The relative risk of endovascular compared with traditional externally applied aortic clamping has yet to be defined. The risks of the endovascular balloon clamp may not only be limited to vascular malposition, as the potential for embolization of aortic plaque dislodged during balloon placement, inflation, and deflation is also possible.
As minimally invasive cardiac surgery continues to increase in popularity, monitoring practice guidelines will be developed. Several monitoring combinations could allow diagnosis of potential problems. The use of a right radial arterial cannula should facilitate detection of innominate artery obstruction. This may not always be the case, however, as a reduction in overall CPB flow may also cause a reduction in right radial artery mean arterial pressure (MAP), despite otherwise unobstructed flow. Bilateral radial artery cannulation may have a theoretical benefit in this situation as a difference in blood pressure between the two may indicate partial obstruction of the innominate artery. However, there are other reasons for blood pressure discrepancies between the two sites, particularly in patients with atherosclerosis. A baseline difference would make any changes more difficult to interpret. TCD monitoring, identifying a sudden asymmetrical velocity profile, proved useful in this case. However, bilateral TCD may not available in all centers, is expensive, and is operator-dependent with a significant failure rate in obtaining a good quality TCD signal in all patients. As an alternative to bilateral TCD, unilateral right MCA TCD or Doppler ultrasonography of the carotid arteries (unilateral right or bilateral) could also be performed.

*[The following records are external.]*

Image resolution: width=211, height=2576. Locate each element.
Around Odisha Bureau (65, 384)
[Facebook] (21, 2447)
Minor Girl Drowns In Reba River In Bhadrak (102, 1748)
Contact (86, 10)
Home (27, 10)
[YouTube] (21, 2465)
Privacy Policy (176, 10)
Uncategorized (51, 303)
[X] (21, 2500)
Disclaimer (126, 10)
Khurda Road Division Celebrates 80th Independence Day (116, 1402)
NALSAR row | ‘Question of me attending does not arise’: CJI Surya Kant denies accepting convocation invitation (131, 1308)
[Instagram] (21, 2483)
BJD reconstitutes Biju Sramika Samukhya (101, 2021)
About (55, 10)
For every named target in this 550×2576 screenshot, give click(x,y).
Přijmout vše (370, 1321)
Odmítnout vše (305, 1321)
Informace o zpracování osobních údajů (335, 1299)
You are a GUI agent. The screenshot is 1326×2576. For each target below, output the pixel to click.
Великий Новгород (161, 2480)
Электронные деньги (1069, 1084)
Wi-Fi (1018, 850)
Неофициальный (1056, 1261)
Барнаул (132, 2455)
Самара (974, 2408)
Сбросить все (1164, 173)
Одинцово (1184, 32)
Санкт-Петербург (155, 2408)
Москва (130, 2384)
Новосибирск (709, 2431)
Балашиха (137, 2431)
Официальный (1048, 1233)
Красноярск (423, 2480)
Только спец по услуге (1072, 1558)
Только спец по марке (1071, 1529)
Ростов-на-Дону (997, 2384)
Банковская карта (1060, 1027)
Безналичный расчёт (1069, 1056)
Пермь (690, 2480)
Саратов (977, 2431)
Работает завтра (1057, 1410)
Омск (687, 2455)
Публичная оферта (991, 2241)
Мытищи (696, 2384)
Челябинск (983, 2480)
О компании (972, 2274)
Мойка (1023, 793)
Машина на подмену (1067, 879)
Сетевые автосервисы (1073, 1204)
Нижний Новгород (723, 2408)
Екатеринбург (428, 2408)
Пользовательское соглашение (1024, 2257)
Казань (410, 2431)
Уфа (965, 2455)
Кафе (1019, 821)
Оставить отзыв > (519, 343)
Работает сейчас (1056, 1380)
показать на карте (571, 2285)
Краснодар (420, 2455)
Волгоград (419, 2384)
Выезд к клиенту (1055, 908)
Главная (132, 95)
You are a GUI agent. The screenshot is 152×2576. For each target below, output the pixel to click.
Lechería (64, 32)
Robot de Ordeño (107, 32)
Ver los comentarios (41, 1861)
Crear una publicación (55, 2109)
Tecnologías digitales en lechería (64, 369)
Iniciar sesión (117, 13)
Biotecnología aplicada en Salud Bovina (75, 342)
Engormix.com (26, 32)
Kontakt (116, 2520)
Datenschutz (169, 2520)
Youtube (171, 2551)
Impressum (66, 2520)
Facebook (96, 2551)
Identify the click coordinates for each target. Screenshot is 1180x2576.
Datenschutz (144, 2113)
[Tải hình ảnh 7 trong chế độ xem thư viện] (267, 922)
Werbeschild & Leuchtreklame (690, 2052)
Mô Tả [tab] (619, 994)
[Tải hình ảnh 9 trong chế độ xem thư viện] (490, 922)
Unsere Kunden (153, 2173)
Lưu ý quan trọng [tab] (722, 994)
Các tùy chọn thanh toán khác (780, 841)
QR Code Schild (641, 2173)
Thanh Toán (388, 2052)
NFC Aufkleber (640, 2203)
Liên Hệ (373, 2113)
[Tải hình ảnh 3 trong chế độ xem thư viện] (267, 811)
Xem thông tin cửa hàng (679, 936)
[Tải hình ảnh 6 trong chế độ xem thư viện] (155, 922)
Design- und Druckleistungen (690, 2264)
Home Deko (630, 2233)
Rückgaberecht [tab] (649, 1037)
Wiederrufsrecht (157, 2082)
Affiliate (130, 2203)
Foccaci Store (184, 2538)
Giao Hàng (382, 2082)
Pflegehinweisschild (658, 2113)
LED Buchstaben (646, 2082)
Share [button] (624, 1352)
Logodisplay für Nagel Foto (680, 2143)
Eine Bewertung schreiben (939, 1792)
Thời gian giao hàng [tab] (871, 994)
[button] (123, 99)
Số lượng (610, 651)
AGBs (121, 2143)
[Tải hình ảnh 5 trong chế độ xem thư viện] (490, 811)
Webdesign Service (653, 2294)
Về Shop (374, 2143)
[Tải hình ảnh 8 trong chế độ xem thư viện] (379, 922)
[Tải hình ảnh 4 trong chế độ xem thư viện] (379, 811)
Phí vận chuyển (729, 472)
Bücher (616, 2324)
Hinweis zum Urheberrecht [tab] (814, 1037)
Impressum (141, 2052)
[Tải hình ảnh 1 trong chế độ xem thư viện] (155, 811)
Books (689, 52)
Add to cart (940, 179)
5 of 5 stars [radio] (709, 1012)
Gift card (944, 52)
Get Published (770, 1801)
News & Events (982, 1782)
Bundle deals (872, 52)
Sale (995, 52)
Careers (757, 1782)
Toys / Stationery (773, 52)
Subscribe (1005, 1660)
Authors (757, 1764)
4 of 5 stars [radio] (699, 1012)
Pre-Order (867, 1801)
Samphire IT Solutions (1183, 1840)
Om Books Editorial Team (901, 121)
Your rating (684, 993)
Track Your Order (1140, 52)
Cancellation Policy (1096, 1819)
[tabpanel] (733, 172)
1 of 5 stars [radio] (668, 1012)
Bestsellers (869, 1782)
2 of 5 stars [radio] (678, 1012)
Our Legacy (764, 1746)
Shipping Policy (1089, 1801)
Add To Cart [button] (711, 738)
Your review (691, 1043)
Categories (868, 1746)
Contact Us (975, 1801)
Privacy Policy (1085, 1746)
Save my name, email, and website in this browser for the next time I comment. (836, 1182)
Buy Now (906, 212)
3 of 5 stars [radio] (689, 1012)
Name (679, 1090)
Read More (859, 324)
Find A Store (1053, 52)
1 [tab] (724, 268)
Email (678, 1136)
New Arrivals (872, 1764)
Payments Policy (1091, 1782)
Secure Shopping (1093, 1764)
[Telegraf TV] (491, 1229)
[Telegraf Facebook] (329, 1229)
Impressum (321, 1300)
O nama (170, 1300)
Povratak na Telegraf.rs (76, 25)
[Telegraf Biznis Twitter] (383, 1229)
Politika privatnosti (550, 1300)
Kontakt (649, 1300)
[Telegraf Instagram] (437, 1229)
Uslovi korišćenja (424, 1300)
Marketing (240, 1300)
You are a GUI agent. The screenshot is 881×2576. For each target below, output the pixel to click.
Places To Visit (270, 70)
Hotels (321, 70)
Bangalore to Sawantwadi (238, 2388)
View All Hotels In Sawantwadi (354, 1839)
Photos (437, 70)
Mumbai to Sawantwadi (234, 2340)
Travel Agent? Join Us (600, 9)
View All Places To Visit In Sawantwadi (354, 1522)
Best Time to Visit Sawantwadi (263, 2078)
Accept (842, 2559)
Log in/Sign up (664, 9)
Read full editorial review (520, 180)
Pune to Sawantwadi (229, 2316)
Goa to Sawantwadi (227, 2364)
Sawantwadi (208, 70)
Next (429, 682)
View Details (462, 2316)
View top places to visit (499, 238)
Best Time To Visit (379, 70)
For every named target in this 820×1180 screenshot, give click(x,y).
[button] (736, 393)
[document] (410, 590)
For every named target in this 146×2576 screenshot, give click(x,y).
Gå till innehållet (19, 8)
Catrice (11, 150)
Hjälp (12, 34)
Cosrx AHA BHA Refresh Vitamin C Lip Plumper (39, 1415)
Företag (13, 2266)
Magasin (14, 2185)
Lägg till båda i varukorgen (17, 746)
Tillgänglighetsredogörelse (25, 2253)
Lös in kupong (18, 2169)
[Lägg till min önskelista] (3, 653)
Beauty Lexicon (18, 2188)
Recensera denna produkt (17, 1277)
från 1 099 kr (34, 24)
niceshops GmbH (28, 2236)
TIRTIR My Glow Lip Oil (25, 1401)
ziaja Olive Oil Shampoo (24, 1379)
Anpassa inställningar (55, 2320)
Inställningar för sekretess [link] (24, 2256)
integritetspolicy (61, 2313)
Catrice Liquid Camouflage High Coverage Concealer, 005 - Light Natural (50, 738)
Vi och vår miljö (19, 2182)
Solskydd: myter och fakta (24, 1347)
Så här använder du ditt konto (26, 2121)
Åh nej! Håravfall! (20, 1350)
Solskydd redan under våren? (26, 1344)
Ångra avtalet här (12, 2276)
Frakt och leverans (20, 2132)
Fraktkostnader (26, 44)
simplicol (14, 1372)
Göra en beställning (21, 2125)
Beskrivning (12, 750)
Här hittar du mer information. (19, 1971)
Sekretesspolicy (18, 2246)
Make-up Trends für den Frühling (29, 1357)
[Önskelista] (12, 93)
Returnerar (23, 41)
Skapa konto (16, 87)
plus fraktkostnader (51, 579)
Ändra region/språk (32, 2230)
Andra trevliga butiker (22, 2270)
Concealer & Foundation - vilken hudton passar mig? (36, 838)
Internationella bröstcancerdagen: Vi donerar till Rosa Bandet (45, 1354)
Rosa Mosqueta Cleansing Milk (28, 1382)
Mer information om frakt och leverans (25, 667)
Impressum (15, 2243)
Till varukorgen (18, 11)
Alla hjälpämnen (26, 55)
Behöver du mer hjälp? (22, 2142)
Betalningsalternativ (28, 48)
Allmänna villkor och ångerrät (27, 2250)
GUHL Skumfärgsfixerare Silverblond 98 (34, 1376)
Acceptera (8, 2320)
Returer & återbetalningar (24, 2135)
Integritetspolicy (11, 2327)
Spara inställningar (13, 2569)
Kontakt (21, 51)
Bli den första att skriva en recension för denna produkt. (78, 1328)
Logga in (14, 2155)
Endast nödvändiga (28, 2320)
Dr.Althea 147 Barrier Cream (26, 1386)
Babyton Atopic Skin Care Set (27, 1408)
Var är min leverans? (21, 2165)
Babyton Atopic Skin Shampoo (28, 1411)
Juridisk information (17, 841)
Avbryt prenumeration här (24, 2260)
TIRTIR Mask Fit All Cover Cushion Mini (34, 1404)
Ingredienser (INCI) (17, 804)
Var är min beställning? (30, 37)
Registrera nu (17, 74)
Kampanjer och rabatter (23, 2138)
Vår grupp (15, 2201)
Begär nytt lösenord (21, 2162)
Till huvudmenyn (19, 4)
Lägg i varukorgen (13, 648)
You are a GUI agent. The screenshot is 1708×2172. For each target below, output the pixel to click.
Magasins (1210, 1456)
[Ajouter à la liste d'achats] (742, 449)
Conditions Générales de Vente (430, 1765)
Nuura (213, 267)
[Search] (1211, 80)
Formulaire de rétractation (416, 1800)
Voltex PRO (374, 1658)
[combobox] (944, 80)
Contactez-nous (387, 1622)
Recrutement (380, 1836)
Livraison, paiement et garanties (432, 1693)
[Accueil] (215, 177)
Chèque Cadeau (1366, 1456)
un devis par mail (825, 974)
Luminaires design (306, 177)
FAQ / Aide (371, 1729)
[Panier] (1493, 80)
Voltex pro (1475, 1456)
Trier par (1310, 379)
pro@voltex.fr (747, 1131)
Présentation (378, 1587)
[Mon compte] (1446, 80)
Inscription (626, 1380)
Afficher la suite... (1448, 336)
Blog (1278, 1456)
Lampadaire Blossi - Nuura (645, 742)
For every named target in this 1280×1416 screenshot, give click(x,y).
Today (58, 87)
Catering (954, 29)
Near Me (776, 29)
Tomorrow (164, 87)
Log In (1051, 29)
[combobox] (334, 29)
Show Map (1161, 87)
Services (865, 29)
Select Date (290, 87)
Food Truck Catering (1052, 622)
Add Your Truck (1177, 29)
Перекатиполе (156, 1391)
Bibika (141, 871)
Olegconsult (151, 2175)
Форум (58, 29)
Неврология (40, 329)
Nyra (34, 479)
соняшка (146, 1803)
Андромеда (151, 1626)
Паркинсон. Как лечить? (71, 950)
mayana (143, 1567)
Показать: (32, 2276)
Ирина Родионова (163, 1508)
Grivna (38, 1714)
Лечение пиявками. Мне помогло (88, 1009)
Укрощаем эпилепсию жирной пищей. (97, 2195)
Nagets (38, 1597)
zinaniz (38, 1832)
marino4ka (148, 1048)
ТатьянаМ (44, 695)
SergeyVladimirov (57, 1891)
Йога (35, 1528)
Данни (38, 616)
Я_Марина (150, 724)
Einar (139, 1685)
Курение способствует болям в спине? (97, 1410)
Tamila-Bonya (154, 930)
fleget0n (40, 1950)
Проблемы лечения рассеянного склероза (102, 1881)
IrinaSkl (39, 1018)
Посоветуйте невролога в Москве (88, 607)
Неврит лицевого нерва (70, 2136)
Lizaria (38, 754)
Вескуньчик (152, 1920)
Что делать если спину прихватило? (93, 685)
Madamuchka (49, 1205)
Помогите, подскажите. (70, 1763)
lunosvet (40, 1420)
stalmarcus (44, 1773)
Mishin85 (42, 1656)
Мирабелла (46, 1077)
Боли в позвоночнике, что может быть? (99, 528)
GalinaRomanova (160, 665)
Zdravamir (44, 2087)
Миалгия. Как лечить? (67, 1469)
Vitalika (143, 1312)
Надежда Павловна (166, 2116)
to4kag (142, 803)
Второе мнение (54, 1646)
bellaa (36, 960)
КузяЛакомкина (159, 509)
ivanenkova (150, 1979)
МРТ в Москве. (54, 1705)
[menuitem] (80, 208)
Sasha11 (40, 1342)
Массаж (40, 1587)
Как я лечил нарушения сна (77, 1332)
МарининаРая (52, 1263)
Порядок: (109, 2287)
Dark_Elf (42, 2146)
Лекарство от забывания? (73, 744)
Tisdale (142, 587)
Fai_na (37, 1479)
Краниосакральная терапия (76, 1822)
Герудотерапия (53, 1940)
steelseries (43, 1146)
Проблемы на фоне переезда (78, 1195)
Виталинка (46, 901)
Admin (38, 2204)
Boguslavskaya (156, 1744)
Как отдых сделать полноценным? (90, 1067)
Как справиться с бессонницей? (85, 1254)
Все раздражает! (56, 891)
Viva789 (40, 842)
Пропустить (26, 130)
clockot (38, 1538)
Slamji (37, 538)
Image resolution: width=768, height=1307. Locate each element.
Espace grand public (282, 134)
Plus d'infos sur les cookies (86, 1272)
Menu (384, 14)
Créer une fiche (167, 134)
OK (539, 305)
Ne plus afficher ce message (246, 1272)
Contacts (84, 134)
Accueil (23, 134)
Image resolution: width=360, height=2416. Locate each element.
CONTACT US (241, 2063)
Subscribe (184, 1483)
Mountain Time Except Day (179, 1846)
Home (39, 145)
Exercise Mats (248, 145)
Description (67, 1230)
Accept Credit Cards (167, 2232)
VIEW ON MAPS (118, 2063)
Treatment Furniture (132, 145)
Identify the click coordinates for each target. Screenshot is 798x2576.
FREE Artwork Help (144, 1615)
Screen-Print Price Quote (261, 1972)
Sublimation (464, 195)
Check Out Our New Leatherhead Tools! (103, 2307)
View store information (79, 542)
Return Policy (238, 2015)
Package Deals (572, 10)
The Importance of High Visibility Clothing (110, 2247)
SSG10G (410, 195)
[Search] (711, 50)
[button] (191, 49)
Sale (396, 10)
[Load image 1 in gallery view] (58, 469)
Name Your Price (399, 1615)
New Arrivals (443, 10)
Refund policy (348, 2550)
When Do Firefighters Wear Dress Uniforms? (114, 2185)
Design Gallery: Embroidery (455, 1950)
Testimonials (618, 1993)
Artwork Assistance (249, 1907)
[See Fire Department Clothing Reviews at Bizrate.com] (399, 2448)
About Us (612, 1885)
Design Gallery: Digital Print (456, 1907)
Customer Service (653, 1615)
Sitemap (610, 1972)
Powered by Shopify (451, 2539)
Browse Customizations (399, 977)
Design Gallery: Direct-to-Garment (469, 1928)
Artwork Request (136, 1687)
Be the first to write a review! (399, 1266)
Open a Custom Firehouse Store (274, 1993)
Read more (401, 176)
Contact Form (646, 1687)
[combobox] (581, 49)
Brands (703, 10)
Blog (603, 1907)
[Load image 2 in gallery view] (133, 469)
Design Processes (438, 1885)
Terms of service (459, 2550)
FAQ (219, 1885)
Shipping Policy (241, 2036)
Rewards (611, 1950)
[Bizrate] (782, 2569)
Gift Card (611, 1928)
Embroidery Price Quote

Aortic balloon placement can be confirmed with intermittent TEE or fluoroscopy. The combined use of fluoroscopy, TEE, TCD/carotid Doppler, and right (or bilateral) radial arterial cannula may allow early detection of malposition or migration with possible prevention of cerebral ischemia. Electroencephalography (EEG) might also be used to identify arterial obstruction with the onset of an cerebral ischemic EEG changes. However, availability and the need for qualified interpretation limit its usefulness. Although several monitoring modalities can be used, alone or in combination, firm recommendations on the best strategies must await prospective evaluations.